Photo: Bloomberg TV
At first there was much celebration about a housing bottom after home prices increased, inventory declined and demand seemed to be picking up.Last week however saw new home sales and pending home sales decline, and brought out bears poking in holes in the housing recovery story.
But Wharton professor Jeremy Siegel is bullish as ever. He told Bloomberg TV that housing is a bright spot in the economy that is important for psychology and spending, and that will drive GDP growth in the second half of the year:
“Housing is one of the few bright spots, but a very important bright spot in the economy. When you talk about all consumer spending and even in the investment category almost 25 – 30 per cent is related to housing – furniture purchases, redecoration, renovation, the feeling of consumers that they’ve got a little bit of equity in t heir home. We’ve had some stabilisation of prices… Case Shiller has shown house prices creeping up, that is so important for psychology and also for spending.
It’s going to increase consumer sentiment and business sentiment.
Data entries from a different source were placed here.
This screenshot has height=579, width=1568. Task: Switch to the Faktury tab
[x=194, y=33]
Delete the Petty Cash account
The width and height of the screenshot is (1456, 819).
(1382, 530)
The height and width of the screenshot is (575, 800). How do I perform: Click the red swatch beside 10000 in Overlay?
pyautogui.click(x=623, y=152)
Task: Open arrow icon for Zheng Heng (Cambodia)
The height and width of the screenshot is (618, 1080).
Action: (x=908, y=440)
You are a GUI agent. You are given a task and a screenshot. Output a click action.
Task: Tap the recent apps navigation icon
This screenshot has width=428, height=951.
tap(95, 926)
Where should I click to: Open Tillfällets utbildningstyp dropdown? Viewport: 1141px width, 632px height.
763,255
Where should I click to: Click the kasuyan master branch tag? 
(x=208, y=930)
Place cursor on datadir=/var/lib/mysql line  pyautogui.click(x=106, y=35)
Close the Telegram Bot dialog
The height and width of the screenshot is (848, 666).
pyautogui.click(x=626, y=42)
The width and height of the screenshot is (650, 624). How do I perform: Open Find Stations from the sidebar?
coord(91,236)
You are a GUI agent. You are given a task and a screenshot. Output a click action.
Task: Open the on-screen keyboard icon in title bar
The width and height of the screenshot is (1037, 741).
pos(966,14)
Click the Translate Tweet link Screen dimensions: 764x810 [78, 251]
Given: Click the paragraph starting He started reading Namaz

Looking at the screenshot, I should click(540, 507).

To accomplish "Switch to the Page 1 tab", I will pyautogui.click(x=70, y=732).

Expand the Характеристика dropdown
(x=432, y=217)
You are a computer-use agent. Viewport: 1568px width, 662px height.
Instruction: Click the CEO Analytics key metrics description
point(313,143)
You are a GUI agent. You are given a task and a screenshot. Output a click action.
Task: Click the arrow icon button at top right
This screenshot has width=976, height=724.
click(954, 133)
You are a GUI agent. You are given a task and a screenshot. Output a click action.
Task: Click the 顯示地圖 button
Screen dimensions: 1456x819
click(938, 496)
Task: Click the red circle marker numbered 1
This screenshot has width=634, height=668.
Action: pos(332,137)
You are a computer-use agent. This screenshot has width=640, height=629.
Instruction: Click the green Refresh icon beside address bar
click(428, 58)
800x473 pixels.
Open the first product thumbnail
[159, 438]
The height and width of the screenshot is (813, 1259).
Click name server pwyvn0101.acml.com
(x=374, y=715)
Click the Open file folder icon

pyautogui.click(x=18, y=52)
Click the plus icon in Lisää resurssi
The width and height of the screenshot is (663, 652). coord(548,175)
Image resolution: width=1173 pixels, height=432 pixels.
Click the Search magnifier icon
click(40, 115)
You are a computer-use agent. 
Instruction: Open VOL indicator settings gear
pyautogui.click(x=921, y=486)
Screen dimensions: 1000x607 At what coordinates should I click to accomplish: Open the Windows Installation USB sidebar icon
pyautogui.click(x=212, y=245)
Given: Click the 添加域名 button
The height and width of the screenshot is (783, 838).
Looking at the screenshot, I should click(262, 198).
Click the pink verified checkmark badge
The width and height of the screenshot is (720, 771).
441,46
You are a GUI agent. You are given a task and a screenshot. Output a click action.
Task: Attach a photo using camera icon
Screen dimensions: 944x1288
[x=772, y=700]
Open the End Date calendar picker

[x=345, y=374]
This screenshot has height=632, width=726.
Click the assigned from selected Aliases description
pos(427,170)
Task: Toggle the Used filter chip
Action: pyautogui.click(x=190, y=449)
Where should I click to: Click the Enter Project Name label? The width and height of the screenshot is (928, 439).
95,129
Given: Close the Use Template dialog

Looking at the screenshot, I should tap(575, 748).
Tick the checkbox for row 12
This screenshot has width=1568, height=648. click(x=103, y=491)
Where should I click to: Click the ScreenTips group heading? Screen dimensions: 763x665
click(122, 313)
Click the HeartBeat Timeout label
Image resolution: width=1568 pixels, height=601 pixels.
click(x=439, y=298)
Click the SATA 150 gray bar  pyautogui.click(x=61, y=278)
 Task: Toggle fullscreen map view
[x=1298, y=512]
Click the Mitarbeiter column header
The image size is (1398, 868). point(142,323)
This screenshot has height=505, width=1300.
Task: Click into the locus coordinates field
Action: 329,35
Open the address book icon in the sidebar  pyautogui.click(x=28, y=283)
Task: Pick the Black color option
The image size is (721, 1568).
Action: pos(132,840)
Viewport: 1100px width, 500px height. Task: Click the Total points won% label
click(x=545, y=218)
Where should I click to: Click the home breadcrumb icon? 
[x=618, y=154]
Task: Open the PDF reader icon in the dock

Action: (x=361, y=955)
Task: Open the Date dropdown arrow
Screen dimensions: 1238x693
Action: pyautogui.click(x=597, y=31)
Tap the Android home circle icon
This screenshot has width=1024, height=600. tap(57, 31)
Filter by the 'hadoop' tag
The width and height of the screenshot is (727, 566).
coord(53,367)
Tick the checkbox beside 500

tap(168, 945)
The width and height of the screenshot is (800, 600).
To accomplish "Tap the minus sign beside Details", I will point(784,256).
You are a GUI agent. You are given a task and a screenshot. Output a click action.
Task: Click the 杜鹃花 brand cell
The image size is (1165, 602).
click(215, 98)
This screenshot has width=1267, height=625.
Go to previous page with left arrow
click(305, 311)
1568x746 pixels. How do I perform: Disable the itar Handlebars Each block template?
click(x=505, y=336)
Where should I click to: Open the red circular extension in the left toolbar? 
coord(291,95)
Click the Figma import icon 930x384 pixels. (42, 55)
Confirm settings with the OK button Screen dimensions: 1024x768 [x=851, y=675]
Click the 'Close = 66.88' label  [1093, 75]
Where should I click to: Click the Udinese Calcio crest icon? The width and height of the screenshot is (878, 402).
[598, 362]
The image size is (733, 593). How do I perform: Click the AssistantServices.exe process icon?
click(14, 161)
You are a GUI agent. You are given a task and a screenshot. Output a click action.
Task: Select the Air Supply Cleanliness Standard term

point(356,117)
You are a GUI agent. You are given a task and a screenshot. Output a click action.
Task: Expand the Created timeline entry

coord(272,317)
You know we had a housing depression, for the first 50 years 1947 all the way up to 2006 average housing starts were at 1.5 million and that’s what the experts say we need for the growing population a nd household formation. It slipped down to 475,000 unbelievable, it is now up back to 700,000 only half that level, so we have just to get back to replacement we have a tremendous upside in that housing market.
And I think that that is going to be the market that’s going to stabilise the sentiment, improve the sentiment, and drive us to GDP in the second half of the year that’s closer to 3 per cent than it has been to 1.5 and 2 per cent in the first half of this year.